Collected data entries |
[Start of Attachment]

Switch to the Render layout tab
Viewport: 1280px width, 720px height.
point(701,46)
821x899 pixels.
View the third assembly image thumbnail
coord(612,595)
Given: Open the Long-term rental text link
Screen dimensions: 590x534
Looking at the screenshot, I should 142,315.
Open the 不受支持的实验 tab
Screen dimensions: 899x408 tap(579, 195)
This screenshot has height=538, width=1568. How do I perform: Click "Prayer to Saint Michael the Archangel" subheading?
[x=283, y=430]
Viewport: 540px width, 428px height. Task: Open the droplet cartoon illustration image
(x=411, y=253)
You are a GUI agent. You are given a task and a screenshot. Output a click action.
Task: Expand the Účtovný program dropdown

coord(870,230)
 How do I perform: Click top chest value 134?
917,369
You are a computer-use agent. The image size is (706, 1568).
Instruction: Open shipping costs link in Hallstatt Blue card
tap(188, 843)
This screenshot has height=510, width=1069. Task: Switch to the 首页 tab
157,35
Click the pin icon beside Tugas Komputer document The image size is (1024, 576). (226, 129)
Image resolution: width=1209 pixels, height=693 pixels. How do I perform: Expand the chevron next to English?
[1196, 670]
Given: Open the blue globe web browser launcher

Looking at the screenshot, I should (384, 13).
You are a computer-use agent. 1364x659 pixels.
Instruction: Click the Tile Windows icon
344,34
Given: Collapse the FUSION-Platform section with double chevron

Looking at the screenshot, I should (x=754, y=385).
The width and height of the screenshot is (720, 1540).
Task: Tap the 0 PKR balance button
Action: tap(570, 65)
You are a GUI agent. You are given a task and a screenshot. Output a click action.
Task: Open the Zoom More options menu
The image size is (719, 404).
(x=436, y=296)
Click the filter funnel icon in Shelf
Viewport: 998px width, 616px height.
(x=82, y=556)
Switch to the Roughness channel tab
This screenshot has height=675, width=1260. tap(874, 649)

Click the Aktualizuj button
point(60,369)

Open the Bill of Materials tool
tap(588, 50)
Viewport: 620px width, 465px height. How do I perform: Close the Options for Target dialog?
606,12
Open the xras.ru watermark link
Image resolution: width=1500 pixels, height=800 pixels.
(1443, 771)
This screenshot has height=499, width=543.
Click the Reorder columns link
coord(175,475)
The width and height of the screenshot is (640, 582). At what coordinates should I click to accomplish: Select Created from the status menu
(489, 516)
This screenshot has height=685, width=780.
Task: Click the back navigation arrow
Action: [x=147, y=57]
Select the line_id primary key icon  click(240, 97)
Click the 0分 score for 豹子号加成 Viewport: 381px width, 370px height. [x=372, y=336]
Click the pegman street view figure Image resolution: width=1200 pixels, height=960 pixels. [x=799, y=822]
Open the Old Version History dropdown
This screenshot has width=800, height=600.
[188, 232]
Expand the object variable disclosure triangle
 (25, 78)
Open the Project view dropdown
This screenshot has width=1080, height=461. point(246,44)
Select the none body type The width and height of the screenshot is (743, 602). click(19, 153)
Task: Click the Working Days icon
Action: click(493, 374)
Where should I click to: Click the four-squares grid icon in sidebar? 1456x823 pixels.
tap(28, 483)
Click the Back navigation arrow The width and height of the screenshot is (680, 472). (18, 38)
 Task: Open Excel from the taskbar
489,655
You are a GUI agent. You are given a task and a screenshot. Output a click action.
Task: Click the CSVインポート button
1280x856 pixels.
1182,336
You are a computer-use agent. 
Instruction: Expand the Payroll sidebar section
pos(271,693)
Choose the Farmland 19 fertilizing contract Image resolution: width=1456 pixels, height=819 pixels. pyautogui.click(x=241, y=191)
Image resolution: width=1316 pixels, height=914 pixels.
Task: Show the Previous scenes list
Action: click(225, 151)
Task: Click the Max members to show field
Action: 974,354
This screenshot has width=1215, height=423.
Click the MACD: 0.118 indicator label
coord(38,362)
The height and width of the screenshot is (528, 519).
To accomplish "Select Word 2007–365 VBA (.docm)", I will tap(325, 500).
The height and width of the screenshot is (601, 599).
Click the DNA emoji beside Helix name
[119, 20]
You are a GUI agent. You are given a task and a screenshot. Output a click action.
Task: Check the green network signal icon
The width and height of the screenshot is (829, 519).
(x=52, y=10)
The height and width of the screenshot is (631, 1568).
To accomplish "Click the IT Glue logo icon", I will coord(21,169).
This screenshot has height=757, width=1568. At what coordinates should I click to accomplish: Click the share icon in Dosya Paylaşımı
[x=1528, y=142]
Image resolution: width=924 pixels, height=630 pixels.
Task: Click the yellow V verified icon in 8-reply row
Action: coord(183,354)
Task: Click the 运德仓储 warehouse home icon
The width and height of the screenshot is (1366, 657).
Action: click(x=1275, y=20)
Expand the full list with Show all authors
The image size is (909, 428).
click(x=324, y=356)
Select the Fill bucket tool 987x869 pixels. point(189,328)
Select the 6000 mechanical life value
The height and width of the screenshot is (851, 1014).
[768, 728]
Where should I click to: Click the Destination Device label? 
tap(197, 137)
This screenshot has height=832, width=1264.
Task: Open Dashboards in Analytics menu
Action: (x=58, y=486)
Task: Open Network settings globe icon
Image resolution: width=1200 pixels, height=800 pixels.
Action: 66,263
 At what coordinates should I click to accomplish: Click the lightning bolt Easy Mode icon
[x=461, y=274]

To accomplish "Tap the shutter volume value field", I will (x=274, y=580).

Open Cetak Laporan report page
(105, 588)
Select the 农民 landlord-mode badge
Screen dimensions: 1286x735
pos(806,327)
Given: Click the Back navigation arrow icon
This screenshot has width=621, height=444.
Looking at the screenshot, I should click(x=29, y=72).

[End of Attachment]

ACTIVITY |
Go through the entries and return each line where the word "computer" appears.

RESPONSE BELOW |
You are a computer-use agent. The image size is (706, 1568).
You are a computer-use agent. 1364x659 pixels.
You are a computer-use agent. 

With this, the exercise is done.